*Отрывок текста*.
——

Ну, в них есть представление о добре и зле. Полагаю, что многие люди, самые страшные злодеи, которые творят самое страшное зло на Земле сейчас, — это те люди, которым просто страшно интересно этим заниматься. Потому что зло всегда структурировано и всегда рукотворно. Это добро аморфно каким-то образом и чудесно. А зло — это всегда такая, как бы у этого есть сложная и весьма интересно устроенная структура.

А вот пушкинский образ совести, вот этот когтистый зверь, как там, скребущий сердце, он вам близок или нет? Или вы чувствуете по-другому?

Мне очень нравится то, как это Пушкин… Но я чувствую по-другому. Я всегда радуюсь проявлению, внятному проявлению совести внутри себя. Это дает мне такое острое ощущение жизни. Я в этот момент отчетливо чувствую себя очень живым человеком. Хоть, конечно, это процесс…

Но это же больно может быть.

Да. Кстати, это мне свойственно было с юных лет. Из-за того, что… из-за мук совести я не мог дольше переживать, я стремился к тому, чтобы извиниться, признать ошибку. Я это делаю легко, довольно быстро.

Вы как-то признавались, что, когда… был период, когда вас приглашали ваши знакомые, друзья, условно говоря, к себе на яхту, на какой-нибудь обед, или в загородный дом, и вот вы в какой-то момент стали замечать, что там много разных гостей. И вы поняли, что вот вас позвали на эту трапезу, а их позвали на вас.

——

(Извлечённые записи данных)
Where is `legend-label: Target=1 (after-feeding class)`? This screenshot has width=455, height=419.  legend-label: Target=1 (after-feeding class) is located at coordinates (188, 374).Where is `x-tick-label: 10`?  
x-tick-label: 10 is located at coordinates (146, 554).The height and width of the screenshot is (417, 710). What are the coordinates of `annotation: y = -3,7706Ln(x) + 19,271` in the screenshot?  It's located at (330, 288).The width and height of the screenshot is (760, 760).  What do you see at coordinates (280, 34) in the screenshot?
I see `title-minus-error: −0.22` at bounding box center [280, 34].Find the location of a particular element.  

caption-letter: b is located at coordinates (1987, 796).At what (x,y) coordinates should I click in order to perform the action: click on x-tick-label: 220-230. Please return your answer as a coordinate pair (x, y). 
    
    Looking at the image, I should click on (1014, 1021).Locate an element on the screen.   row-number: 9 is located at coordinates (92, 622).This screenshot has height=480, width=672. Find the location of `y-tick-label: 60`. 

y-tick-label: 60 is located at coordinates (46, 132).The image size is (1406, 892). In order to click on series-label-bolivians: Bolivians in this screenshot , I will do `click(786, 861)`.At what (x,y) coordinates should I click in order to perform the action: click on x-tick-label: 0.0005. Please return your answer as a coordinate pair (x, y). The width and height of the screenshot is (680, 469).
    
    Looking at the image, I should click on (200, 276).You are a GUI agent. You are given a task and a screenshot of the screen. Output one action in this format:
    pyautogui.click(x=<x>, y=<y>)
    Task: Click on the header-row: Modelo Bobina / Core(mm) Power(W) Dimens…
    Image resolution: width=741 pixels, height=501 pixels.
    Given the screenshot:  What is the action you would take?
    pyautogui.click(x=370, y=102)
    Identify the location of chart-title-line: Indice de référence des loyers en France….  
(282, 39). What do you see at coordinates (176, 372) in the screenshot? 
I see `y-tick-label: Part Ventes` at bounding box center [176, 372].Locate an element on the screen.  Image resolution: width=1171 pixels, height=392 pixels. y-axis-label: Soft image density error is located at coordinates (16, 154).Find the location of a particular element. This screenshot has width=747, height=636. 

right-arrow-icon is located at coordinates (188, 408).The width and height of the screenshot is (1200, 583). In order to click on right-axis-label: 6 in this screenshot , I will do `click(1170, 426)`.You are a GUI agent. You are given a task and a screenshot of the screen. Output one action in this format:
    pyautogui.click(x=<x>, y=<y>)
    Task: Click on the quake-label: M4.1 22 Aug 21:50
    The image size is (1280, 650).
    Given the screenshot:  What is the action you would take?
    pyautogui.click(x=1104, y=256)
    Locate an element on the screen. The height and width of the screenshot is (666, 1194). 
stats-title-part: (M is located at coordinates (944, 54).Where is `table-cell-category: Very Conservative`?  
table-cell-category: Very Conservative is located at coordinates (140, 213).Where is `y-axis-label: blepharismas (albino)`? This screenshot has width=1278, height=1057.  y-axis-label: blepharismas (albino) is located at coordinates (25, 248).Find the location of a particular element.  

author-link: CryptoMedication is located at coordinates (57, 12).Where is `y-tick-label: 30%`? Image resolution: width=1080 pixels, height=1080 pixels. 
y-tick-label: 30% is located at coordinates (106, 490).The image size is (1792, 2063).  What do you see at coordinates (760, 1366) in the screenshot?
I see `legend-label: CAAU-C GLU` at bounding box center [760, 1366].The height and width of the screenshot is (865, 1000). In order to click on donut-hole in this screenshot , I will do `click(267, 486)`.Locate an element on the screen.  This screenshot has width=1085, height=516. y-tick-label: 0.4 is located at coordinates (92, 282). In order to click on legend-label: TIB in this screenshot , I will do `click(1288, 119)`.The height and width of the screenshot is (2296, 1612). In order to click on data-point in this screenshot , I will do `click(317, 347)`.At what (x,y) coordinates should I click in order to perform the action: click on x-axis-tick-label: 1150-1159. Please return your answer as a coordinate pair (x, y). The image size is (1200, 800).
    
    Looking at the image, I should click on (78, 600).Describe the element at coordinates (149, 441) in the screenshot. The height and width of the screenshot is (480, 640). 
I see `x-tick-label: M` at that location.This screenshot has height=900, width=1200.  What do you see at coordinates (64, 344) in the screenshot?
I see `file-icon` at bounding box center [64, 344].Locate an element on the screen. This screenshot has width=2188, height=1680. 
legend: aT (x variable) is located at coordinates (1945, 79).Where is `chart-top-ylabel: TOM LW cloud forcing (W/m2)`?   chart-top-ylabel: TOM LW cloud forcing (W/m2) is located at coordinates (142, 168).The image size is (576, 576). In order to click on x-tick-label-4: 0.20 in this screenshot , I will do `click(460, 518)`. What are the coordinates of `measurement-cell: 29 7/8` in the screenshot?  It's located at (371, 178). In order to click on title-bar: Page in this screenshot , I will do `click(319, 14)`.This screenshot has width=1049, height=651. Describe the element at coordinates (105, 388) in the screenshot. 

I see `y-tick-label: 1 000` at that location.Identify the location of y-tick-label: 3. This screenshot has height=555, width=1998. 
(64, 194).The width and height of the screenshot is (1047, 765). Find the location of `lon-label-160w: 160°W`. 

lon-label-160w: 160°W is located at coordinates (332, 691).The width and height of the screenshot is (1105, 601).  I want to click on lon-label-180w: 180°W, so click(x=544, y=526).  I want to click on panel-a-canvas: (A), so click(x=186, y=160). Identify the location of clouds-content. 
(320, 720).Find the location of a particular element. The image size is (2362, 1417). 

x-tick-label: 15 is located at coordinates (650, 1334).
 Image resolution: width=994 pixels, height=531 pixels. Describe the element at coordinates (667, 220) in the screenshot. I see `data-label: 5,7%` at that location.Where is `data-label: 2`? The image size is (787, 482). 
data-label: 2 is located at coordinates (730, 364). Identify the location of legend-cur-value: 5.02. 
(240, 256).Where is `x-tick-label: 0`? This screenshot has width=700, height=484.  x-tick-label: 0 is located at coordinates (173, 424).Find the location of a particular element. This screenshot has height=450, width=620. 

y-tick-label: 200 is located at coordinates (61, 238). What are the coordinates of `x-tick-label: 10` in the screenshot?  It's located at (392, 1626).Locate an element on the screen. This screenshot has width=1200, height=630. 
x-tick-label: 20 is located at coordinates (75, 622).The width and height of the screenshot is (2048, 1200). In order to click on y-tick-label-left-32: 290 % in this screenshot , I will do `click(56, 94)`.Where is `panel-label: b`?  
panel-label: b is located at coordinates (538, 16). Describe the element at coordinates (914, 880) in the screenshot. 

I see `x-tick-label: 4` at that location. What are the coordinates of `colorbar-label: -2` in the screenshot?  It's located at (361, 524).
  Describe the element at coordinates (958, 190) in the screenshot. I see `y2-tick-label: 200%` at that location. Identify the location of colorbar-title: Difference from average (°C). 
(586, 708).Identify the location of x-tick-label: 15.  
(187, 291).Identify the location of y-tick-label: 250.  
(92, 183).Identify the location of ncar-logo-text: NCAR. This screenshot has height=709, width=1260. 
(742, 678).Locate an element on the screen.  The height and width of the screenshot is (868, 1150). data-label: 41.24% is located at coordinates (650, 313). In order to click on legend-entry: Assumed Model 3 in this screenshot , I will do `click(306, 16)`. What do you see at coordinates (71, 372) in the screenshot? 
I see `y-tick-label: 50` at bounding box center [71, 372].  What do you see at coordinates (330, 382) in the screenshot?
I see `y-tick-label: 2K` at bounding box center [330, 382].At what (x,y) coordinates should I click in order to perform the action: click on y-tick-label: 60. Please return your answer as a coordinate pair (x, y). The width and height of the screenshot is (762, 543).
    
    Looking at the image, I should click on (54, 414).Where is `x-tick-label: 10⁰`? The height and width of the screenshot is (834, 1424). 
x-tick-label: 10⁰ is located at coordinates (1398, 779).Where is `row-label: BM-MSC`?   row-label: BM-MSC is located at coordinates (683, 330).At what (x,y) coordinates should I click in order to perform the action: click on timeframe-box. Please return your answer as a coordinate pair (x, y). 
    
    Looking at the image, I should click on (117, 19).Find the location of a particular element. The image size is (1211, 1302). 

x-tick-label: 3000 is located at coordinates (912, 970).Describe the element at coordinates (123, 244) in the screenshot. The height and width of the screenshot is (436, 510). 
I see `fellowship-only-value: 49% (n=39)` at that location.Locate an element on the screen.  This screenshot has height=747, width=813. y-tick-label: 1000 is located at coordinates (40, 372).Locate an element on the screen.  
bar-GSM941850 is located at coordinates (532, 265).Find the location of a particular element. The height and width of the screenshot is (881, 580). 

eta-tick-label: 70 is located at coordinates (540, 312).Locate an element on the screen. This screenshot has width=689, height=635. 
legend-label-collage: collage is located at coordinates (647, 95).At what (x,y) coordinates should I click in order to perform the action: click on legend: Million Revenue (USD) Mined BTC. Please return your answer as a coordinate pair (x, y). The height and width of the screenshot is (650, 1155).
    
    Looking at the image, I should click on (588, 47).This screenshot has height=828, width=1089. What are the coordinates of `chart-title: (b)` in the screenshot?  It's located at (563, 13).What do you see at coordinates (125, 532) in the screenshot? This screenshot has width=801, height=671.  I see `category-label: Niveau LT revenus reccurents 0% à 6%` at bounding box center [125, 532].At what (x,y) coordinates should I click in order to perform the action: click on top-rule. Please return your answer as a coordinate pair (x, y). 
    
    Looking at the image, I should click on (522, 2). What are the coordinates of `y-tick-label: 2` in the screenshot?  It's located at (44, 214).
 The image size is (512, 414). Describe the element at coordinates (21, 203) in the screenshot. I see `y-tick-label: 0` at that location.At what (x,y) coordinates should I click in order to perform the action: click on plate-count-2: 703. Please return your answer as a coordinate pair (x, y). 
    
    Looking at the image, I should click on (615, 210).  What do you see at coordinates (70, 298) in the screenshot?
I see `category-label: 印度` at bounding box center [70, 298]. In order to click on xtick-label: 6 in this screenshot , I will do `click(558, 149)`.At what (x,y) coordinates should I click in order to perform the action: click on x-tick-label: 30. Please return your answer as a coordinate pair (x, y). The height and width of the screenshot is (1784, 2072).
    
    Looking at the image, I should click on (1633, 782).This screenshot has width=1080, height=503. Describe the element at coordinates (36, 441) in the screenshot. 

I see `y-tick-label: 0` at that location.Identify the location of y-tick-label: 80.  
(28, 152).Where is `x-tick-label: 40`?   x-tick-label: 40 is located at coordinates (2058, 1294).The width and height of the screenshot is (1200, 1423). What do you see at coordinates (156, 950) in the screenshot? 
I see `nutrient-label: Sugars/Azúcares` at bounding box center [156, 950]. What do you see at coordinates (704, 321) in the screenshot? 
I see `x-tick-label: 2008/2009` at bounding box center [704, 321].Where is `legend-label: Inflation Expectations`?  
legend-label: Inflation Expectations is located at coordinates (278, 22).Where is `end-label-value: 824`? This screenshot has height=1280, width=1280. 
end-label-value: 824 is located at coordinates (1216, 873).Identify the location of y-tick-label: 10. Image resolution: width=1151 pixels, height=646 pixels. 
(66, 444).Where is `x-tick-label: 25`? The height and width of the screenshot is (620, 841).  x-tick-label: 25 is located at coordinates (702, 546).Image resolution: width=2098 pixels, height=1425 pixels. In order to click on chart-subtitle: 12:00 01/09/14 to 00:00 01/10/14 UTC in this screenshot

——

*Инструкции к упражнению*.
• 1. Каким зверем представлен пушкинский образ совести в интервью о совести?
• 2. Продолжите интервью о совести после его последней фразы.

*Ответы*.
• 1. Когтистым зверем, скребущим сердце.

• 2.
Да-да.

И вы говорите: и мне это нравилось.

Да.

А вам нравилось, ну, именно то, что это как-то щекотало, так сказать…Или это были интересные собеседники…

Самолюбие. Мне нравилось производить впечатление. И я принимал за чистую монету то, что вот так люди в таком восторге от меня. Ну, это было очень провинциально и трогательно. Я наивно верил в то, что люди становятся лучше, оттого что они меня послушают. (Смеестя.) А они просто приятно проводили вечер.

Медные трубы — это тяжелое испытание?

Очень. Но не для меня.

Почему?

Хватает ума это понять, вот и всё.

Ну, если под этим понимать, вот, именно там известность, славу, возможности, вы это поняли и справились или это просто не было вашей проблемой, не стало?

Со мной это случилось все-таки довольно поздно, то есть, после 30 лет. Успех пришел в 33. К этому времени меня уже с панталыку было не сбить.

Ну, 33 вообще цифра такая, да, важная. А про возраст, наверное, еще поговорим. Не раз обращали на это внимание. Но я где-то нигде не нашел ответа на вопрос, вот, у вас есть внутреннее чувство, знаете, как-то… Вот, например, мне, когда я общаюсь со своими сверстниками, которых я не знаю с детства, мне все время кажется, что они меня на 20 лет старше. Потому что я-то еще молодой, 18-летний, а эти деды, как это… Вот вам сколько, внутренний возраст?

Не знаю. Я только… скажем, я ни разу не встречал человека точно такого возраста, как я.

О как интересно.

Я всех ощущаю либо моложе себя, либо старше. Но чтобы точно такого же, как я, возраста, я не встретил ни одного человека.

У вас нет ровесников…

Да.

ПРОЩЕНИЕ

Вы сказали, что вы, в силу определенных причин вам тяжело, и вы просите прощения, и делаете это легко.

Да.

А прощать вам легко?

Да.

А было когда-нибудь тяжело? Были случаи, когда вы понимали, что вот это я не могу…

Нет, либо легко, либо никак.

А никак — это что значит?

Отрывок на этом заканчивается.